Chen soll Wahlen manipuliert haben
Taiwans Opposition ficht Wahlergebnis an

Die taiwanesische Opposition hat das Wahlergebnis vom Samstag angefochten. Nun muss noch einmal ausgezählt werden.

HB BERLIN. Die taiwanesische Opposition hat nach dem knappen Wahlsieg des amtierenden Präsidenten Chen Shui-bian eine erneute Auszählung der Stimmen beantragt. Das Oberste Gericht ließ daraufhin die Wahlurnen versiegeln. Chen hatte die Wahlen am Samstag mit einem geringen Vorsprung vor seinem Herausforderer Lien Chan von der Kuomintang Partei (KMT) gewonnen.

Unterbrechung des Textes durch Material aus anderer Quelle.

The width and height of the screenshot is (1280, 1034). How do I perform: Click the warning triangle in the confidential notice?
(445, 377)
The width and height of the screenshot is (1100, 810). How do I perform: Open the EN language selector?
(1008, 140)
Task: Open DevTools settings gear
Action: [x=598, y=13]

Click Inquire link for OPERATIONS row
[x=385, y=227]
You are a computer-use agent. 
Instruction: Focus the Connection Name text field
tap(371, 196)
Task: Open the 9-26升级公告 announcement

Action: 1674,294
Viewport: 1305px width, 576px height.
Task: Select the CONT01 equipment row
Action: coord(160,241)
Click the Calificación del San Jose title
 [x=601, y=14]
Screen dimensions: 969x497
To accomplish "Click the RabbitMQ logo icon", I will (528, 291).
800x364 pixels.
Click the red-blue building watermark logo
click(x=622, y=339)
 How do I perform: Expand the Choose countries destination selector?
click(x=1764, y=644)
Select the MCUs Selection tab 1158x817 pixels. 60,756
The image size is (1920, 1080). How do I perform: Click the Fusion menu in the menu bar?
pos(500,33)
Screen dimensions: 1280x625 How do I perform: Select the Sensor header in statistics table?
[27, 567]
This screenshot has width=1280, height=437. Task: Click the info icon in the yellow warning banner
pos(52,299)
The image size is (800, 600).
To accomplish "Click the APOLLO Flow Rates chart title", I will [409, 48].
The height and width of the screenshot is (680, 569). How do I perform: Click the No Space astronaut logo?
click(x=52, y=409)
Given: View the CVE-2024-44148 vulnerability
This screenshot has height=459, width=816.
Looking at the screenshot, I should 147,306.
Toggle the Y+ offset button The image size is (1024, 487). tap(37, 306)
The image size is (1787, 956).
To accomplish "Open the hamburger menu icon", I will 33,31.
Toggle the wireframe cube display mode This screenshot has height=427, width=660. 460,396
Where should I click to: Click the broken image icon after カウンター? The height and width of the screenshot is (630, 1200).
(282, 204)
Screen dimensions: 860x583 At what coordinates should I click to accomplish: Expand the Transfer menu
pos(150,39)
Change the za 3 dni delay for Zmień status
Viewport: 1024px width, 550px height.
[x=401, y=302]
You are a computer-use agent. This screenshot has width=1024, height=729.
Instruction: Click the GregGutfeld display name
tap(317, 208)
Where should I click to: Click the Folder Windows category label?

Auf der ganzen Insel demonstrierten am Sonntag KMT-Anhänger gegen Chen. Sie warfen ihm auch vor, ein Attentat, bei dem Chen am Freitag leicht verletzt worden war, inszeniert zu haben, um die Wahl zu gewinnen. In Taipeh belagerten die Demonstranten die ganze Nacht über den Sitz des Präsidenten. Auch nach den letzten Wahlen im Jahr 2000 hatten KMT-Anhänger gegen Chen protestiert und ihm Wahlbetrug vorgeworfen.